Meaning of "architecture width" - Re: 68K Macs with MacOS 7.5 still in production use...

Guy Sotomayor Jr ggs at shiresoft.com
Fri Sep 16 19:04:23 CDT 2016


> On Sep 16, 2016, at 4:41 PM, Chuck Guzis <cclist at sydex.com> wrote:
> 
> On 09/16/2016 03:20 PM, Jecel Assumpcao Jr. wrote:
> 
>> Note that in the conclusion to this 1979 article, the Motorola
>> engineers say "It is a 32-bit architecture that supports many data
>> types and data addresses."
> 

The important part (I believe) is to differentiate “architecture” from
“implementation”.  It is quite possible to have a single architecture
with multiple implementations.  For example, the IBM 360.  It is a
32-bit architecture.  It had a number of implementations where the
data paths were 8, 16 and 32 bits.  Does that mean that the models
that were implemented with 8 bit data paths were an 8 bit architecture
and the models with 16 bit data paths were 16 bit architecture?

I think not.

Where some confusion comes in when we call something a 32-bit
machine.  Does that refer to its architecture or its implementation?
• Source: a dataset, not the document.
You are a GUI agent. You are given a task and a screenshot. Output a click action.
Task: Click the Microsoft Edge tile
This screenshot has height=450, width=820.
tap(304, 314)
> Unfortunately, that doesn't clear the picture any.

Sure it does.  It say “architecture” in the above quote, so I think that
settles it.

> 
> What would you call a Packard-Bell PB250, with its bit-serial ALU and
> delay line memory?  It had a 22 bit word, with addressing granularity to
> match.  So it's a 22-bit architecture?

What is the programming model?  If the 22 bit word is the fundamental
unit of expression (ie registers and memory are fundamentally organized
around 22-bits) then I would say it’s a 22-bit architecture.

> 
> The TMS9900 has already been identified as a 16-bit ISA, even with its
> bit-serial ALU.
> 
> So some enterprising soul could device a shift-register-based MPU with
> 1-bit memory bus, but with a 256 bit word size and it would be a 256 bit
> ISA?

It’s very similar to the AVX instructions on Intel.  The latest are 512-bit
instructions.  Some *implementations* have 256 bit data paths.  But no
one argues that the AVX instruction architecture is 512-bits.

Likewise, using memory width as a differentiator is also un-informative
(as well as being “just an implementation detail”).  For example, IBM’s
POWER processors have had 256 and 512 bit data bussesfor many years
(basically the width was determined by the size of a cache line).  Would
that make them 256/512 bit architectures?

The latest Intel CPUs also have very wide paths to memory (some of
which is determined by how many banks of DRAM are installed).